此时,张虎雄跪在地上,痴痴望着对面的几十口大缸,身体如一张被拉开的破网,眼角流出鲜红的泪来。他的嘴唇哆嗦地动,发出嘤嘤低泣,那声音肝肠寸断悲伤至极。
他似乎没有发现有人前来,或者他发现了也不在意,眼神直勾勾盯着那些大缸,好似这世间除了这些已经没有什么值得留恋。
公冶提着剑,反手挥出一记回字杀,剑光击中铁链,四根铁链齐声而断。张虎雄四肢着地,喘了片刻,竟向一个大缸飞爬着扑了过去,他抱住大缸,脸上现出少许柔和,继而面色一僵,手指疯狂地撕扯上面的封泥。
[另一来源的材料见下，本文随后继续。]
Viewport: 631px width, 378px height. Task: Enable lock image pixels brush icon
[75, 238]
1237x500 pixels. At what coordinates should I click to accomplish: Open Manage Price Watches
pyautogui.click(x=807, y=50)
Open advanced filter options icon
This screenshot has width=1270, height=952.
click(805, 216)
铁链撞到大缸上,发出一阵哗啦啦地响,公冶拉了他一把,被他一把推开,便不再理他走向尽头的墙壁,摸索起来。
刚刚听尉迟华和那女子对话,这里应是有条密道。果然,当公冶拍中一块微微凸起的青砖,一条笔直向上的石阶出现在眼前,他转身想要去拉张虎雄离开,就在这个刹那,他看到了张虎雄自那个酒缸里捞起一件东西。
那是一颗人头。确切的说那是刘氏。
一项木然如公冶都禁不住愣了一下,可见震撼之强。张虎雄痴痴地捧着刘氏,继而抱在怀里,大哭出声。他的声音如破败的风箱,早已哑得不成人样。
公冶当机立断,一掌劈晕张虎雄,之后将他背在背上走进密道,随手关上机关,密道的门在身后缓缓合上。这密道的出口连通王员外府后的一条小巷,对面有几户人家,院门却都是开向另一条街道,这边只是院墙。公冶将昏迷的张虎雄放到巷口的阴影里,也不多停留,几个纵跃向员外府前面飞驰而去。
府前门的打斗依旧激烈,一开始的混乱过后,剑修们开始布阵,许鸣柏和原本受伤的寇兵即使拼命发狠,却也越来越吃力,期间险象环生,好几次差点被打中要害,即便如此,两人也如浴血一般极其狼狈。